ASSIGNMENT
From the entries below, list each line with "Collapse".
BEGIN SOURCE MATERIAL
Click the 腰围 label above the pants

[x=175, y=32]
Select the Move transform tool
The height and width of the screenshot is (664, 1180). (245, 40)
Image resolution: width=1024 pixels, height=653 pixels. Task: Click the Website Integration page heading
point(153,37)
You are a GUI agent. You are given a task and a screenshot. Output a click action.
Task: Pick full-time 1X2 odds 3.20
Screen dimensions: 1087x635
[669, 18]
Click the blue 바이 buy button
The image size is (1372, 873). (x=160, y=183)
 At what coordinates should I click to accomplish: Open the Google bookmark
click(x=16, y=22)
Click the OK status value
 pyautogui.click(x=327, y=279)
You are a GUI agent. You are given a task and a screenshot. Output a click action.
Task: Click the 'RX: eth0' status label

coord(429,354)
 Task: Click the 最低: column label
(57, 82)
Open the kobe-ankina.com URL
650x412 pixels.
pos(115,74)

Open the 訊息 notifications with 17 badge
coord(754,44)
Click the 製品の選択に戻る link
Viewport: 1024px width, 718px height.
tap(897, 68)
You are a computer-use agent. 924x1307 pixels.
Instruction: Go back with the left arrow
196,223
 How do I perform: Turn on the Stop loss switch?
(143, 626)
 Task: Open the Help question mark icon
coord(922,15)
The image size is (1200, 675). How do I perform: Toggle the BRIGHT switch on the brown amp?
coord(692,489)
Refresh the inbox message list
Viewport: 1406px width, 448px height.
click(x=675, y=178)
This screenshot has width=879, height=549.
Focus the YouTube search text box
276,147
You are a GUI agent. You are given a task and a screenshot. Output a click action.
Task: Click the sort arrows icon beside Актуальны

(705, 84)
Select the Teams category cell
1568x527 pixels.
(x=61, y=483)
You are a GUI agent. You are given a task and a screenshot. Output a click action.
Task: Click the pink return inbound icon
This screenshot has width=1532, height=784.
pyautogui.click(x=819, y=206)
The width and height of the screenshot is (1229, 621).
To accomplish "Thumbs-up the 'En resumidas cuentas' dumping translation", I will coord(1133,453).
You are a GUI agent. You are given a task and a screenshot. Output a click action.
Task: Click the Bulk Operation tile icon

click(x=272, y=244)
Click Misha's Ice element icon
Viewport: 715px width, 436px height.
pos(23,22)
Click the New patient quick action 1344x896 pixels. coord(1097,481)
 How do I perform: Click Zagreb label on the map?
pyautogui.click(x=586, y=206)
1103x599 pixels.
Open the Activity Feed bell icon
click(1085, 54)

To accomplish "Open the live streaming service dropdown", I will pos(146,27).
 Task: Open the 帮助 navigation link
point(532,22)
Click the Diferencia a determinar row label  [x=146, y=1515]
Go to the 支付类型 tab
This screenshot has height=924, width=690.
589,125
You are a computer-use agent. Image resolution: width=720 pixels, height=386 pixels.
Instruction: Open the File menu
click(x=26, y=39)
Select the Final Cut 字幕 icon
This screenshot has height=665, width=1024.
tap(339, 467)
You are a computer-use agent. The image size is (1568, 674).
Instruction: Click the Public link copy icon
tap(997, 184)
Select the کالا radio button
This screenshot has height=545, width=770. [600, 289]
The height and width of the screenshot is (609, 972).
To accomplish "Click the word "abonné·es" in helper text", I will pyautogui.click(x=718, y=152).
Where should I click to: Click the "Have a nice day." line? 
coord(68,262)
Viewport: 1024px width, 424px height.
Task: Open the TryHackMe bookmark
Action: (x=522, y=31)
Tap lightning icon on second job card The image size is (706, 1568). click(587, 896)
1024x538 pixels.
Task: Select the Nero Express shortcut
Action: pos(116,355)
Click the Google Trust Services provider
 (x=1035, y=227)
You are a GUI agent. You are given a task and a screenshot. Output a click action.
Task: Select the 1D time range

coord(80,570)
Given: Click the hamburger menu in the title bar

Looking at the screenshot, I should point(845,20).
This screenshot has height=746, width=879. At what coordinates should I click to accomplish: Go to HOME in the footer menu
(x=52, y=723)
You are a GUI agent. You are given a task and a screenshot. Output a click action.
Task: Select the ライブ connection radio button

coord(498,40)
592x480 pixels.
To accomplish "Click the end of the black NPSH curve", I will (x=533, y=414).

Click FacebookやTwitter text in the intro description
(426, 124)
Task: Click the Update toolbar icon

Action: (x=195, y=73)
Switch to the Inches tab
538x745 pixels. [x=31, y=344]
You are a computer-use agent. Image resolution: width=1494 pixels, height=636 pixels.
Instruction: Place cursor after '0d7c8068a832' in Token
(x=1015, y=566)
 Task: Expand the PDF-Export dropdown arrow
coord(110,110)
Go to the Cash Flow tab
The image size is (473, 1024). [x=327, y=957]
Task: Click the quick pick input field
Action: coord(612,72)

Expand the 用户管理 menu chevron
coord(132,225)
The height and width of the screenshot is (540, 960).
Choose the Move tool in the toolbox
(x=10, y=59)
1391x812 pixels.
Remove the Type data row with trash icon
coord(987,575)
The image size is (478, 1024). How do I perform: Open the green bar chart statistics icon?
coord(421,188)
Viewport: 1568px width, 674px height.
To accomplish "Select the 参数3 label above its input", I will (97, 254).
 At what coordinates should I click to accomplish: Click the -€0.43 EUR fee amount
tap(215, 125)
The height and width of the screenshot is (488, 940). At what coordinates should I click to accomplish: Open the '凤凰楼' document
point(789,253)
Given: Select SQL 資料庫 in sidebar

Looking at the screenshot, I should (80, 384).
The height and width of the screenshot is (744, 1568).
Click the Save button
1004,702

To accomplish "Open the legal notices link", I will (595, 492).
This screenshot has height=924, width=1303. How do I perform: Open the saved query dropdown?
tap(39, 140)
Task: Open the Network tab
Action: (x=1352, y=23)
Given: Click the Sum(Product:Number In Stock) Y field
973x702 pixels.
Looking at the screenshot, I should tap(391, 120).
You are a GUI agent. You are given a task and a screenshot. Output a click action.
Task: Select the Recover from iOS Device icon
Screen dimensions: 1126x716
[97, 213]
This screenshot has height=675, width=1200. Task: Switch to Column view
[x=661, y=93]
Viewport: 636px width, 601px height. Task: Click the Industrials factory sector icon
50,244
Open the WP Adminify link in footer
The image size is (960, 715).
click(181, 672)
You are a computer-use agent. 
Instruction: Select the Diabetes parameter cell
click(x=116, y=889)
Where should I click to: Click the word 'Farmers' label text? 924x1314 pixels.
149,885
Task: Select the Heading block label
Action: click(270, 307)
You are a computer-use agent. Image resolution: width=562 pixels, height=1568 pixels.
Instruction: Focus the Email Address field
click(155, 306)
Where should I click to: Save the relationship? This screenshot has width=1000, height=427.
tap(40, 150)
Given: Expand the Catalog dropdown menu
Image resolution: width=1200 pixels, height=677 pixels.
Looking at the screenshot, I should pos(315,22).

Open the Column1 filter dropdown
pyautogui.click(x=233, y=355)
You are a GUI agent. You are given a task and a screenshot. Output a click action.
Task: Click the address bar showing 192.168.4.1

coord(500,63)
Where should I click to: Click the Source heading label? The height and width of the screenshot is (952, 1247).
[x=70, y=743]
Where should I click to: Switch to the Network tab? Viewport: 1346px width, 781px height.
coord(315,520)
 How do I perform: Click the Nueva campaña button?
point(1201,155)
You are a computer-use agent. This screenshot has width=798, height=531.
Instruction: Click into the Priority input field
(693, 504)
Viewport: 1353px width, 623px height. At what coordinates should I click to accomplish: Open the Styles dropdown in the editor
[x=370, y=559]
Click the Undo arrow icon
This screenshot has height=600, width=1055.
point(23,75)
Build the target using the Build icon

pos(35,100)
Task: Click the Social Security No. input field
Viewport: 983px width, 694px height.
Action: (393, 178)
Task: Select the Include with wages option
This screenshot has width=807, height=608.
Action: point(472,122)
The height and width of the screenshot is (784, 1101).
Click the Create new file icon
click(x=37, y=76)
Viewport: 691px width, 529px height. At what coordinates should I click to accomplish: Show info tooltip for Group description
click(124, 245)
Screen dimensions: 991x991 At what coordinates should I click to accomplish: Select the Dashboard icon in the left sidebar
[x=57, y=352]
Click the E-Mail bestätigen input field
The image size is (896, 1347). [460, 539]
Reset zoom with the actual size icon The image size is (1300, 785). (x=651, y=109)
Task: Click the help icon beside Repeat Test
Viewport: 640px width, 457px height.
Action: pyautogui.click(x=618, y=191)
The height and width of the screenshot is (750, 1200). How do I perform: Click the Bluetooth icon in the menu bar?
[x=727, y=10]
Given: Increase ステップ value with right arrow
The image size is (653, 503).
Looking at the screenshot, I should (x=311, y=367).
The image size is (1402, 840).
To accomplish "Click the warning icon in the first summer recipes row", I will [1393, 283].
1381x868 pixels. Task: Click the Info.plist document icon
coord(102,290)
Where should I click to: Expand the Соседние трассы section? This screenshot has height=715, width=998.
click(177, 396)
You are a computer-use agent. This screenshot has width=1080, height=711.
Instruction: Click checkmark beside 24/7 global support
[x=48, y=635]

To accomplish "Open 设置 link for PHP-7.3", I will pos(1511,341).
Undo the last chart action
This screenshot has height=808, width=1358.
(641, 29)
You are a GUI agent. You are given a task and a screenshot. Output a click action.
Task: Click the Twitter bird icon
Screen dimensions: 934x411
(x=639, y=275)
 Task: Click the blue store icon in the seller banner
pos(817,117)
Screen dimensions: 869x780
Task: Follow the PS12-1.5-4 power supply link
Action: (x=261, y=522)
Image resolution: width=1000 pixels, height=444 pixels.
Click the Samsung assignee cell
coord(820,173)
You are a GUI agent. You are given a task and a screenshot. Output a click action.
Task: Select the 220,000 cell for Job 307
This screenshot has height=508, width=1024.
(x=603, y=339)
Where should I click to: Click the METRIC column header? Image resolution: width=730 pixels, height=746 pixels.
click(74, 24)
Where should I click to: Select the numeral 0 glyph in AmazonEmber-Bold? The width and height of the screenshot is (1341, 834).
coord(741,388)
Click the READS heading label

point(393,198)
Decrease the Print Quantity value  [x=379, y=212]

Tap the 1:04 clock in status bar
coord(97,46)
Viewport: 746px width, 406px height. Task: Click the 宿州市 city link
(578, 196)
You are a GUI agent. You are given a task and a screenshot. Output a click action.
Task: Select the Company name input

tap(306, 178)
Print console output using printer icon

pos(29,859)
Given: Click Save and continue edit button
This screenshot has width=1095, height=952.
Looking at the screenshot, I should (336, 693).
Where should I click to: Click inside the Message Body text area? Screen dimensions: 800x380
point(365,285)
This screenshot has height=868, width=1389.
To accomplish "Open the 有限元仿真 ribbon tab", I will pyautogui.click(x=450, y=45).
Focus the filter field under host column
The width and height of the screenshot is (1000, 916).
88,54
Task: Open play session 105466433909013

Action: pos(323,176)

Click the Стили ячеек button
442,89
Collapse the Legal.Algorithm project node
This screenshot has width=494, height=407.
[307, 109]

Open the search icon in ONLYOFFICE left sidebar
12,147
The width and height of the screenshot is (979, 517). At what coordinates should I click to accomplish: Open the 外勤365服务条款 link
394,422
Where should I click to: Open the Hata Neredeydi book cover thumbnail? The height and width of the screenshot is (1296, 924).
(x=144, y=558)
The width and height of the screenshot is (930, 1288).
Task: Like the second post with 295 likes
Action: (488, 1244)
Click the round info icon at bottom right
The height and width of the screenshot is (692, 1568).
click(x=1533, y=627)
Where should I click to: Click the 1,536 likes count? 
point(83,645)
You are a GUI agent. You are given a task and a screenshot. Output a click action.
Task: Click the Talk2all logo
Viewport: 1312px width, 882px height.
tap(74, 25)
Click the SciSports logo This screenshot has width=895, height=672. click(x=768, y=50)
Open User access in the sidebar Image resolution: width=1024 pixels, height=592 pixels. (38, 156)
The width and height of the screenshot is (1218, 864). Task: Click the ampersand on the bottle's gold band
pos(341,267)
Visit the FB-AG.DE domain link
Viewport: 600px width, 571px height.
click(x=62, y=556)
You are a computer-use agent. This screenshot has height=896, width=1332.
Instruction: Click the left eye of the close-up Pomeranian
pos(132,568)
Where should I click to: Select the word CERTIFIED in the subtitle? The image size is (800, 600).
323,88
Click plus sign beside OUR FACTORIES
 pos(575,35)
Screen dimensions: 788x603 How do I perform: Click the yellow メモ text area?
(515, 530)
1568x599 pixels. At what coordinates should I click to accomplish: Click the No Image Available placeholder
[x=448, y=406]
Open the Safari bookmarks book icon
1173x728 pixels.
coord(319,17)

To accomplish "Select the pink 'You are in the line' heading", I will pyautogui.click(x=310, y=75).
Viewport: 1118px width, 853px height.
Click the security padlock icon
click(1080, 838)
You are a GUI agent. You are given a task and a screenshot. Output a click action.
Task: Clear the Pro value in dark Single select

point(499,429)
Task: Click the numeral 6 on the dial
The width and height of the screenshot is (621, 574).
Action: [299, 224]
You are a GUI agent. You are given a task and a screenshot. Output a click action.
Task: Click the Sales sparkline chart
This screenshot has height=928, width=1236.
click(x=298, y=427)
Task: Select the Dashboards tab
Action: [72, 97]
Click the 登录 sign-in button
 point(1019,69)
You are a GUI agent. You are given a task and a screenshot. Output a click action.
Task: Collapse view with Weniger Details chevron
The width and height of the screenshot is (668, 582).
END SOURCE MATERIAL
ANSWER SPACE
Collapse the Legal.Algorithm project node
Task: Collapse view with Weniger Details chevron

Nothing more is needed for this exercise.